Methodologically, the article combines three procedures. The first is a quantitative comparison of key indicators: water-body area, commercial fish catch, wastewater discharge and tourist pressure. The second is a qualitative interpretation of these indicators through Principles 6 and 11 of the ecosystem approach. The third is data visualisation in tables, graphs and a locator scheme. This format makes it possible not only to describe environmental degradation but also to show its dynamics. It is particularly important for the Aral Sea, where ecosystem collapse is best understood through a time series, and for Lake Baikal, where risk is often hidden behind the external impression of vastness and natural stability.

Fig. 1. Locator scheme of the water systems analysed in the article

Table 1

Ecosystem-approach principles used in the analysis

The Aral Sea: Disrupted water balance and the functional limits of an ecosystem

The Aral Sea is one of the clearest examples of what can happen when a water system is managed for decades outside its natural limits. Before the period of intensive water withdrawal, it was one of the largest inland water bodies in the world. Most sources give an area of about 68,000 km² for 1960 [3; 5]. Afterwards, the sea began to shrink rapidly, mainly because the runoff of the Amu Darya and Syr Darya rivers was redirected for irrigation.
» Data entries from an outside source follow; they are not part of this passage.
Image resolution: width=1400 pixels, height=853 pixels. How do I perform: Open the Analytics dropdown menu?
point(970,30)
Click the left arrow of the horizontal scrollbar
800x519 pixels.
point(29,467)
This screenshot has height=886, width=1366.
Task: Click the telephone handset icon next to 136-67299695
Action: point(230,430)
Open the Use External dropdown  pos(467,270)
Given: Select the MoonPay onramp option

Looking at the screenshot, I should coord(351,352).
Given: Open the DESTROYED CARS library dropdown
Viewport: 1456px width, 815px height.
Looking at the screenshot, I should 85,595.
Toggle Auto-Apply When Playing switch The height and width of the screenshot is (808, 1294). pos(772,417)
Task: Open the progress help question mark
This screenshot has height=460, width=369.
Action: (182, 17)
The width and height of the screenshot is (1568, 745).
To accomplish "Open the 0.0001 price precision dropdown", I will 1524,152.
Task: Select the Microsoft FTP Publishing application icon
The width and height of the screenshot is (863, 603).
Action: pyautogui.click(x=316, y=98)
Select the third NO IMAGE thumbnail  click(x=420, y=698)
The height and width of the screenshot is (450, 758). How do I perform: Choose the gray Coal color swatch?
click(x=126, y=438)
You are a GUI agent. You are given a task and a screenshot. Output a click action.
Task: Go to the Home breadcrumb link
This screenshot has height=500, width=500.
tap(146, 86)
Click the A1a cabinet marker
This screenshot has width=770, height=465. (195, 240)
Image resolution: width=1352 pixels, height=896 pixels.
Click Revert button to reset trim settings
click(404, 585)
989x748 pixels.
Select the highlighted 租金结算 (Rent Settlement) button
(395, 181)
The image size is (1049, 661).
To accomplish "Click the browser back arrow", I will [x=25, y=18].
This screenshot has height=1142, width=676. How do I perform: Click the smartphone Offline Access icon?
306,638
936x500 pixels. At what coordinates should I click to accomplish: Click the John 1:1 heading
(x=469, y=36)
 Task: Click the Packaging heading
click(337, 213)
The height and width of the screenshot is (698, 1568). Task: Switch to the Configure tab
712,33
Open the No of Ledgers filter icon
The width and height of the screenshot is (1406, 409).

The economic objective seemed understandable: to support agricultural production in an arid region. The management failure was that the water balance of the sea was treated almost as an external detail.

This is exactly where Principle 6 becomes not an abstract environmental norm but a strict analytical criterion. If more water is taken from a system than it can compensate for year after year, the system changes its state. It does not simply become a little worse. It moves into another regime. In the Aral Sea, this meant a fall in water level, increasing salinity, fragmentation of the single water body and the formation of a dry saline seabed. Under these conditions, the former fisheries, climatic and social functions of the sea could no longer be maintained.

Table 2

Key quantitative indicators of degradation and partial recovery in the Aral Sea

Fig. 2. Change in the surface area of the Aral Sea, 1960–2020

The dynamics of surface area are important because they make the governance problem visible. In 1960, the Aral Sea was still a large inland sea embedded in the social and economic life of Central Asia. By 2020, its area had fallen to a small fraction of its former extent. The numbers do not show the whole tragedy, of course. They do not convey dust storms from the exposed seabed, the loss of port towns, the disappearance of fishing settlements or the health effects of a transformed landscape. Yet they clearly show that the ecosystem crossed a functional threshold.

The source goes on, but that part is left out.